Ark Therapeutics’ (AKT.L) transition from a therapeutics development company to a contract development and manufacturing organisation (CDMO) is complete. The near-term investment case therefore rests on its ability to secure contracts for its viral-based cGMP manufacturing facility in Kuopio, Finland. The expertise, capabilities and potential of the Kuopio facility, core to winning over new clients, is firmly established and Ark has a pipeline of 20 potential contracts under discussion with partners ranging from large pharma to academic institutions.
Therapeutics
Viral specialist seeking a niche
Ark is offering its manufacturing, research and development services to all aspects of viral-based product development, including viral-mediated gene therapy, oncolytic viruses and vaccines. Ark estimates a £500m global potential market for outsourced, viral-based product manufacturing services, the bulk of the value coming from pre-clinical development work. This indicates a significant opportunity when compared to Ark’s £3.6m fixed annual manufacturing overheads.

Strategy starting to deliver
Recently signed manufacturing deals – with an undisclosed European gene therapy company and a non-binding letter of intent with EMD Millipore – show that Ark is starting to deliver on its new business model. Manufacturing contracts with PsiOxus and Glasgow University signed last year are progressing successfully and extensions are under discussion.

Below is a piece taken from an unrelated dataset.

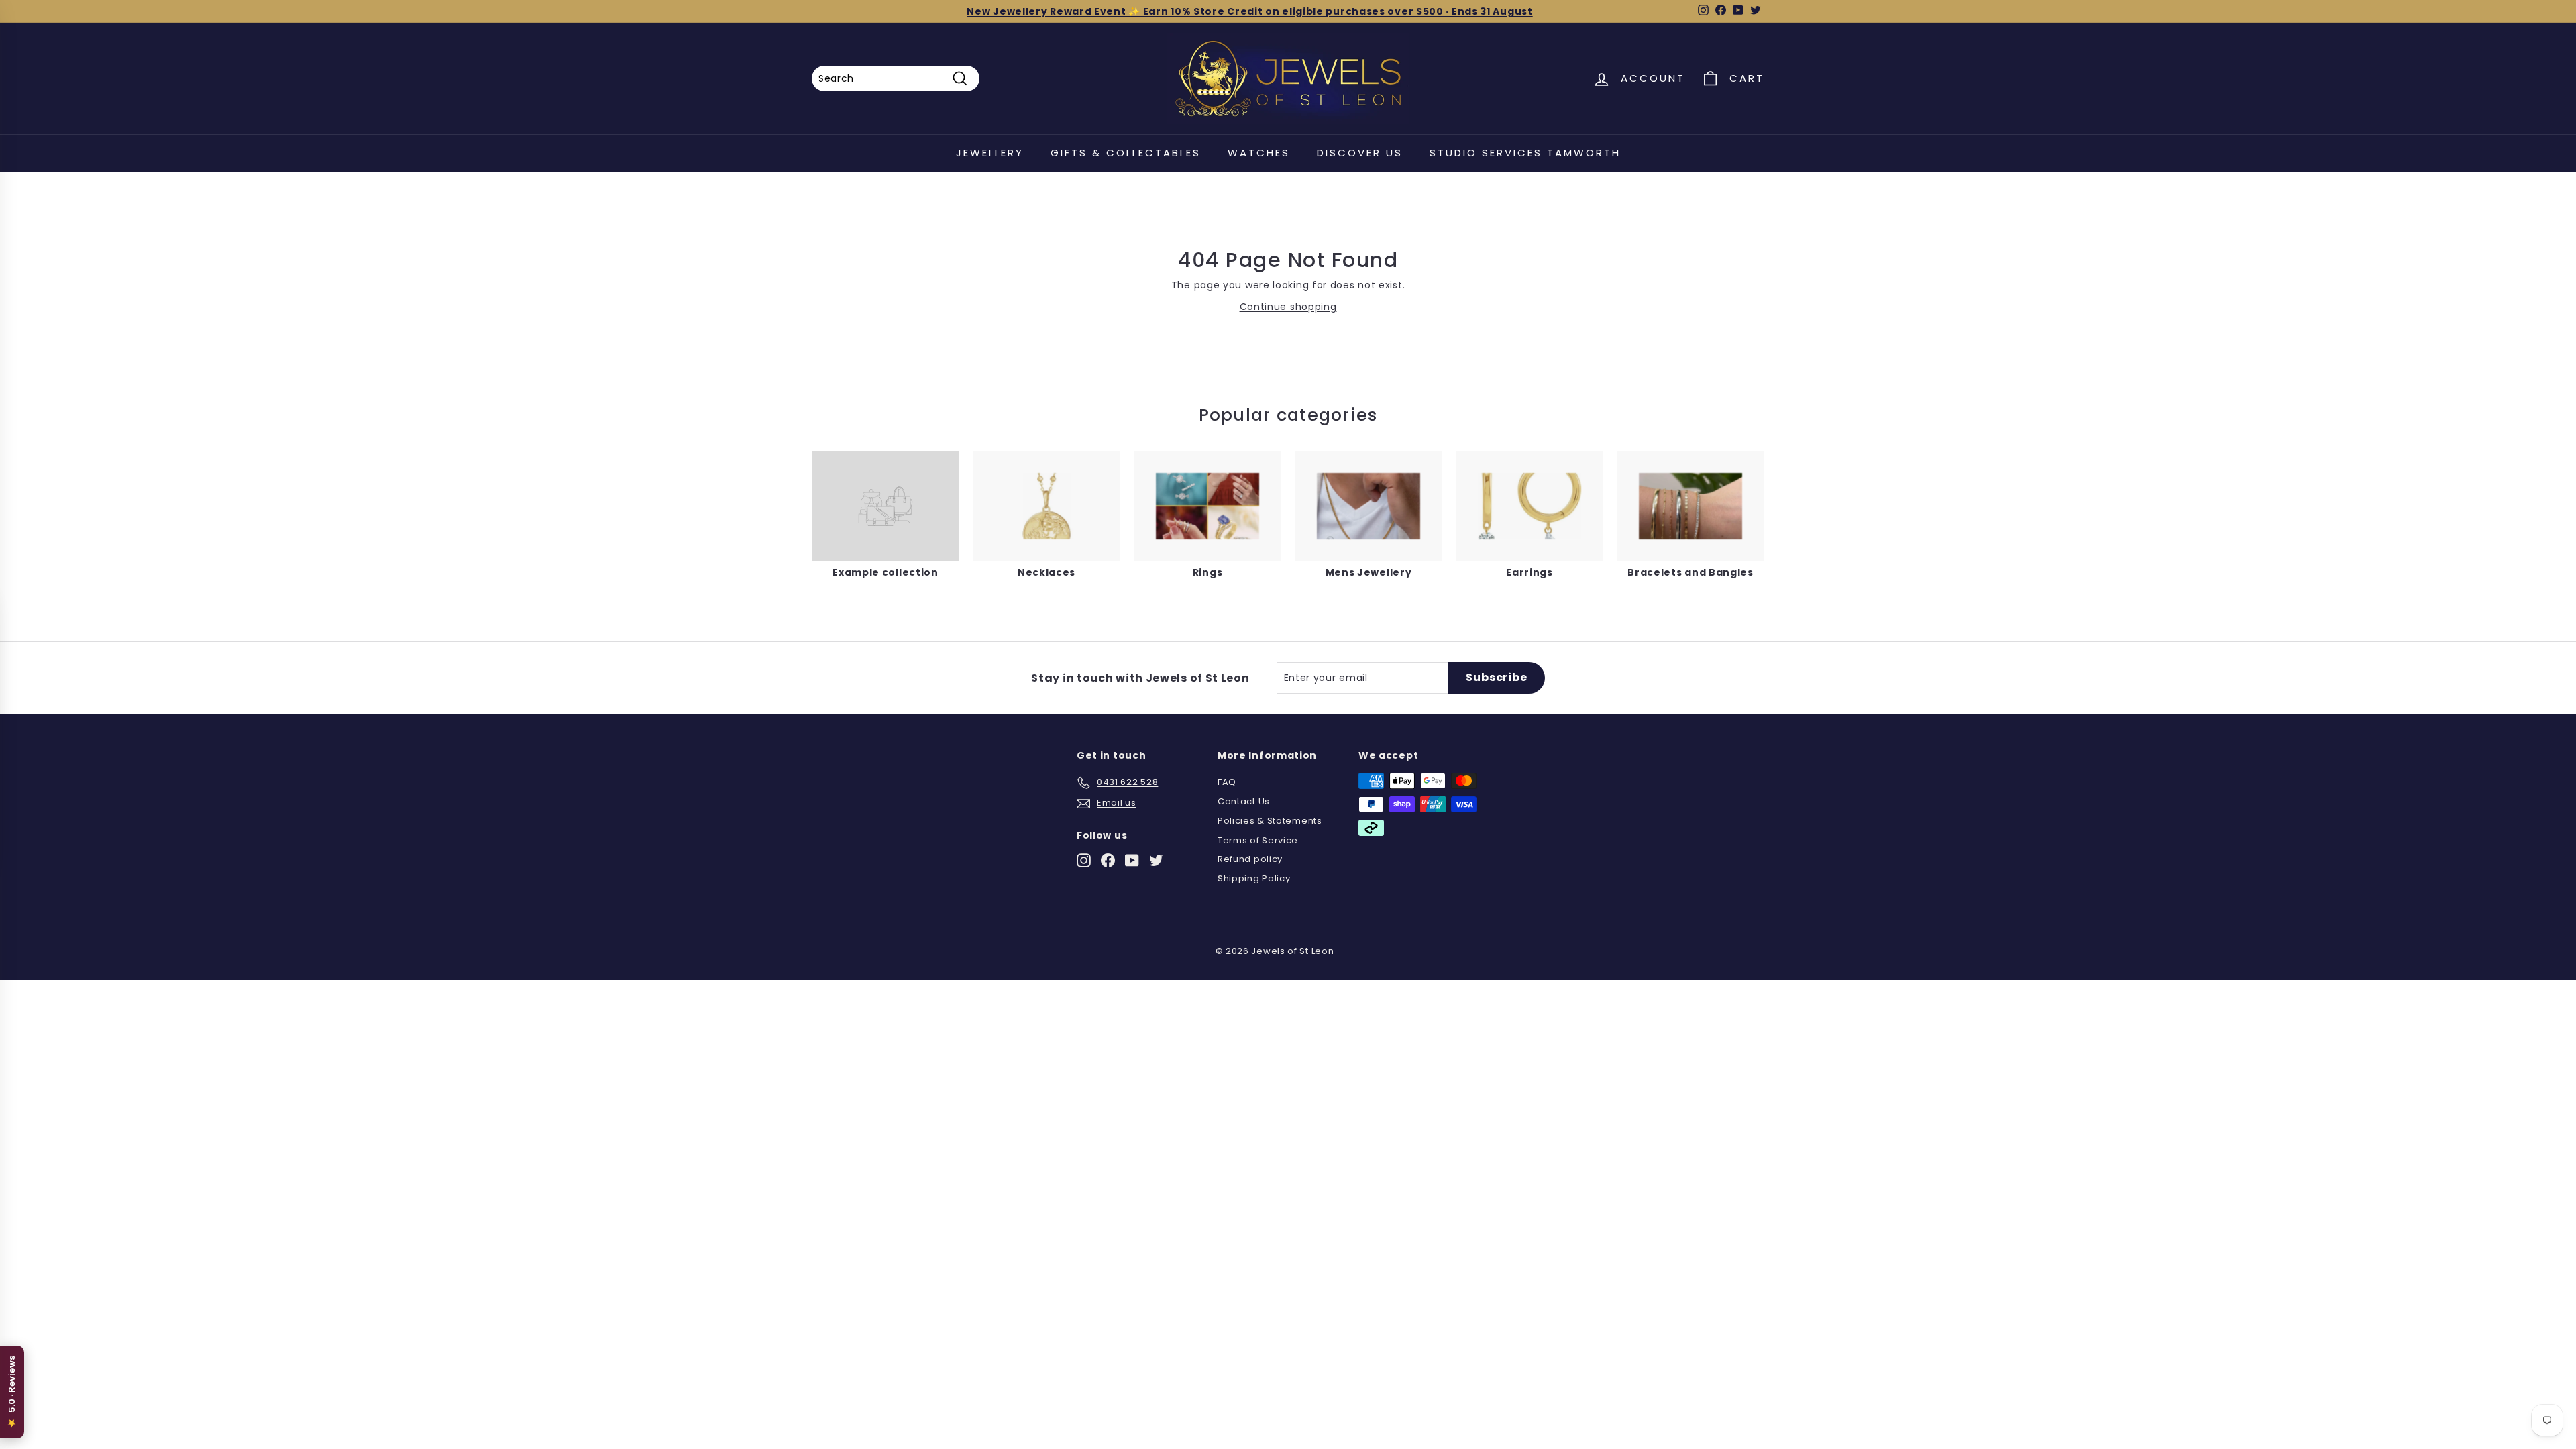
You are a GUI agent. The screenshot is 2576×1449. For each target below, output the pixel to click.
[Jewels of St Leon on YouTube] (1132, 860)
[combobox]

Partners sought for pipeline candidates
Ark is aiming for £2m in annual savings from a cost-reduction initiative, which includes a significantly reduced headcount in its London office and ceasing further investment in its own pipeline of early clinical-stage VEGF-D gene therapy candidates and a pre-clinical NRP-1 antagonist programme (partners sought to fund further development).

Valuation: Revised rNPV of £15m
We have removed Ark’s pipeline candidates from our valuation model and revised our estimates for the manufacturing business, giving an rNPV of £15m (previously £22m), which compares favourably with Ark’s £2.1m EV. For 2012 and 2013 we forecast manufacturing revenues of £2.5m and £6.5m respectively, but any revenue shortfall would put pressure on Ark’s £4.9m current cash reserve. Securing multiple, financially substantial contracts could stimulate a re-rating of the shares and our valuation.